Donnerstag, 10. April 2008

Regierung sieht keine Alternative zu Air France: Insolvenz der Alitalia auch möglich

  • Finanzielle Liquidität erlaubt nur noch kurzen Betrieb
  • Bei Berlusconi-Wahlsiegt nationale Lösung möglich?

Die italienische Regierung sieht keine Alternative zum Angebot von Air France-KLM für die Übernahme der maroden Fluggesellschaft Alitalia. "Es wird keine anderen Gelegenheiten geben", sagte der italienische Staatssekretär, Enrico Letta, zu Beginn eines Treffens mit den Gewerkschaften der noch staatlichen Fluggesellschaft.

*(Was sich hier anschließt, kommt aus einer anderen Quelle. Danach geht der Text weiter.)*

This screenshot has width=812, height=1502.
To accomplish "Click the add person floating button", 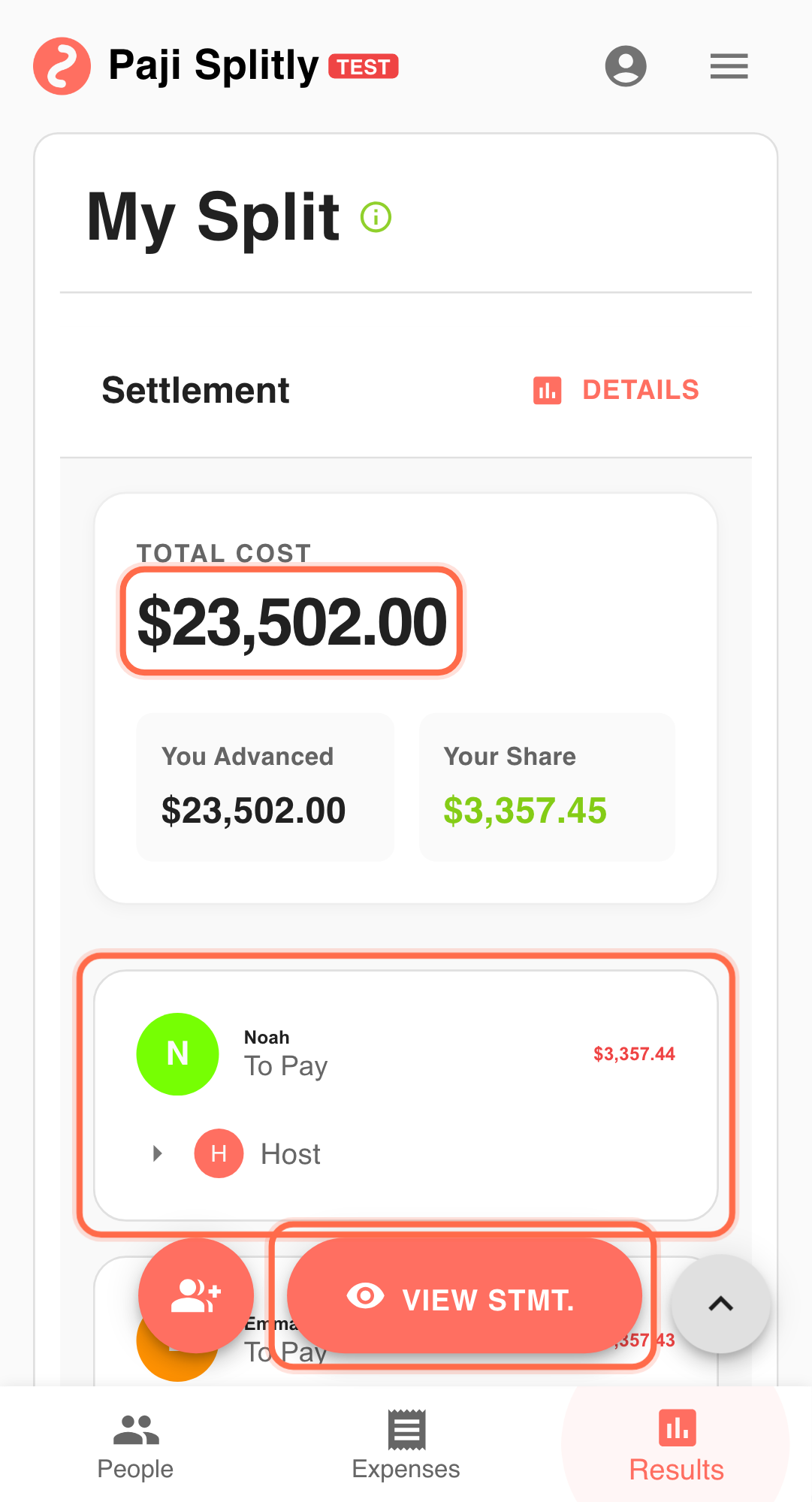I will [x=196, y=1295].
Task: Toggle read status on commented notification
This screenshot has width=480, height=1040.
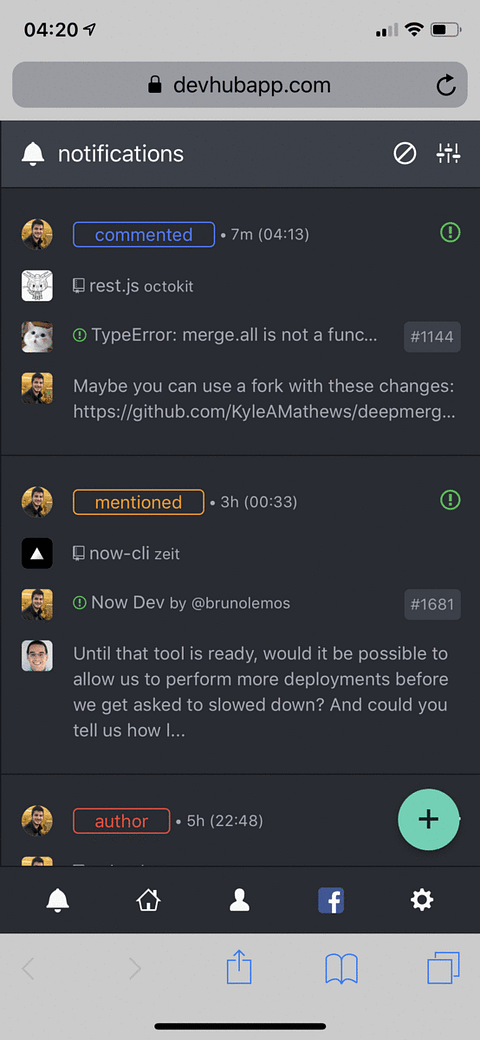Action: click(x=450, y=232)
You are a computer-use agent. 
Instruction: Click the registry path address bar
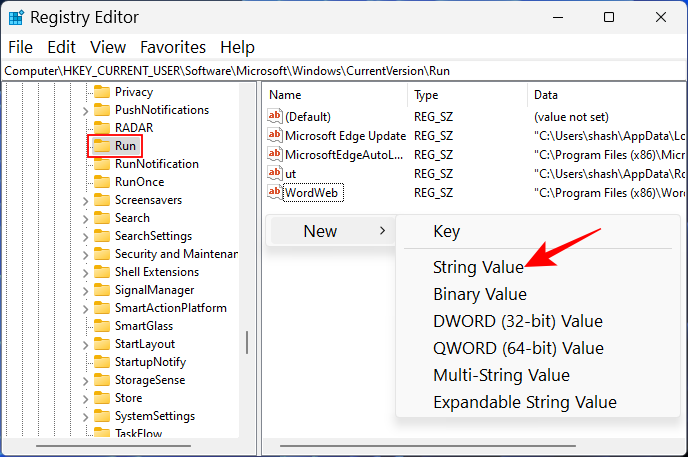[x=344, y=71]
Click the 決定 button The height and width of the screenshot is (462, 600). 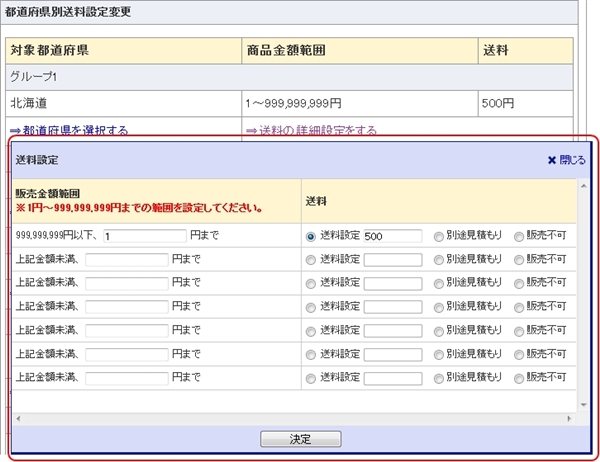point(300,439)
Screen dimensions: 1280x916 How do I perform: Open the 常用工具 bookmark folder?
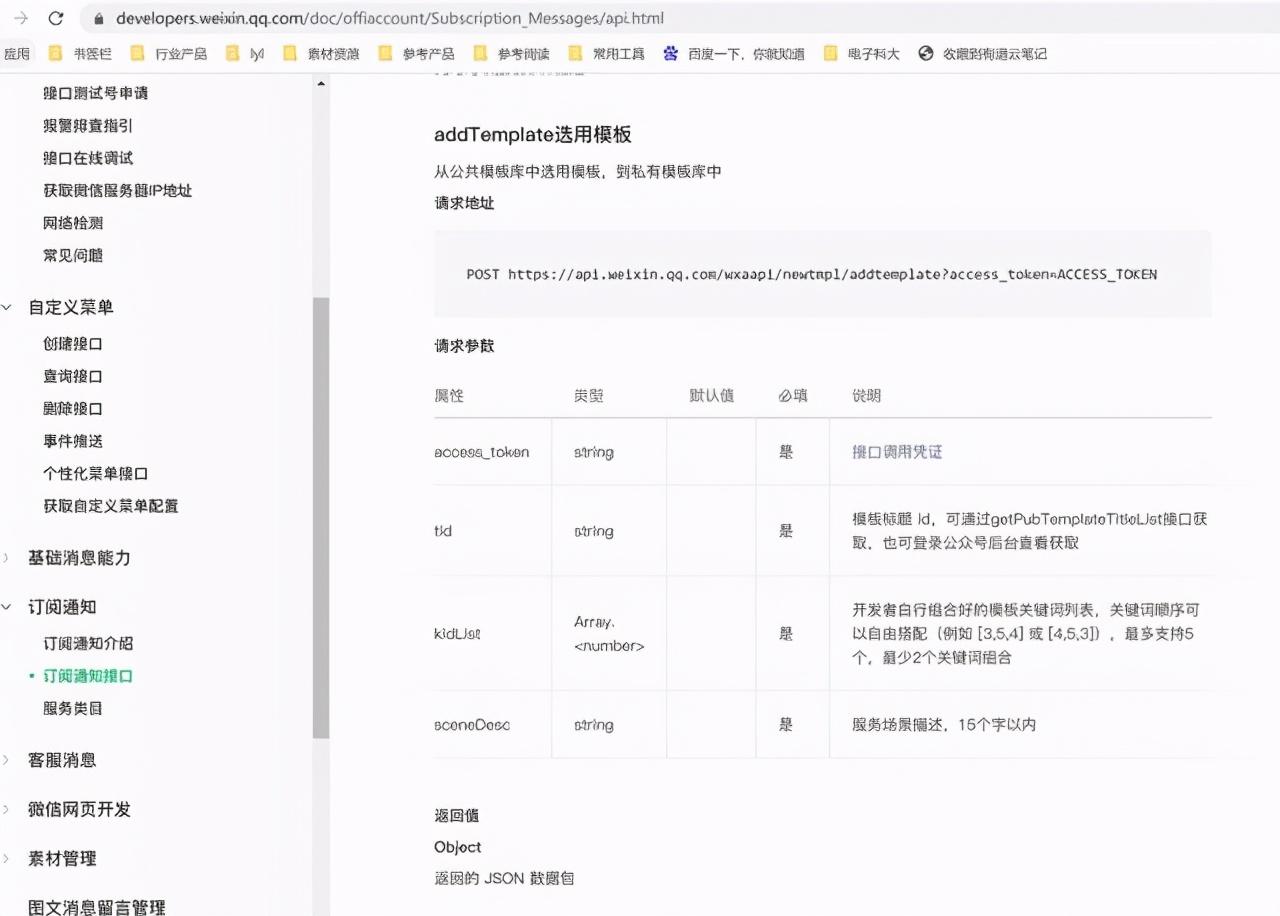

Bei dem Treffen wollen Regierung und Gewerkschaften feststellen, ob es sich bei den Verhandlungen mit Air France nur um eine schwierige Phase oder um einen endgültigen Abbruch handle. Letta sagte, eine Insolvenz des Unternehmens könne nicht ausgeschlossen werden, nachdem die finanzielle Liquidität von Alitalia 170 Mio. Euro betrage und nur noch einen Flugbetrieb für ganz kurze Zeit erlaube.

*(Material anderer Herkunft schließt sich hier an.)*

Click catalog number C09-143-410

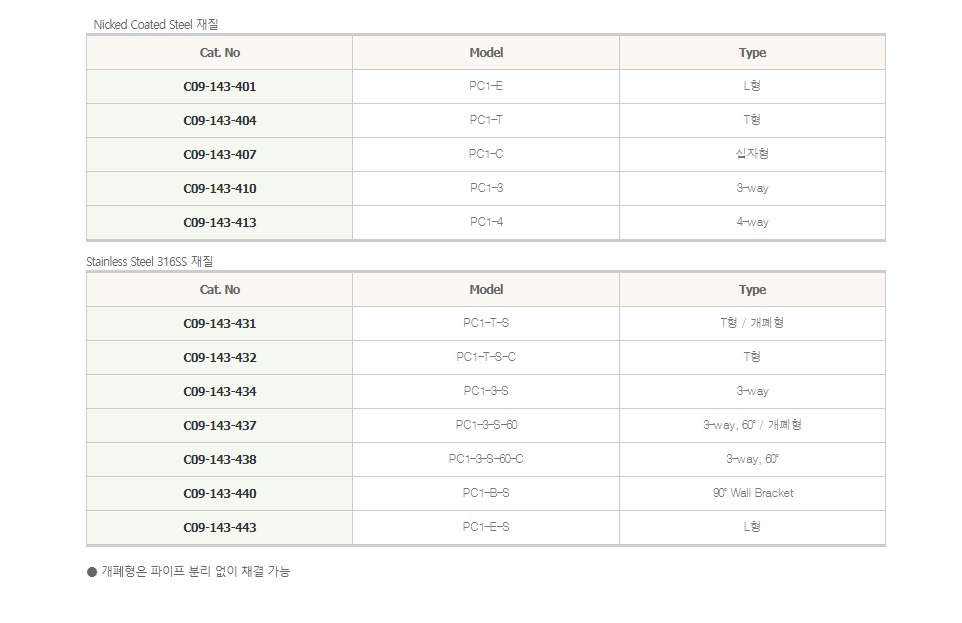[x=220, y=189]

Italienische Medien zeichnen inzwischen neue Szenarien für Alitalia nach den Parlamentswahlen. Im Falle einer überwältigenden Mehrheit von Oppositionschef Silvio Berlusconi sei eine nationale Lösung möglich. Es sei nicht auszuschließen, dass ein Bündnis italienischer Unternehmer um die private Airline Air One ein Angebot für die Alitalia einreichen könnte. Sollte Berlusconis Gegner, der Mitte-link-Kandidat Walter Veltroni, gewinnen, werde wohl Air France-KLM Alitalia übernehmen.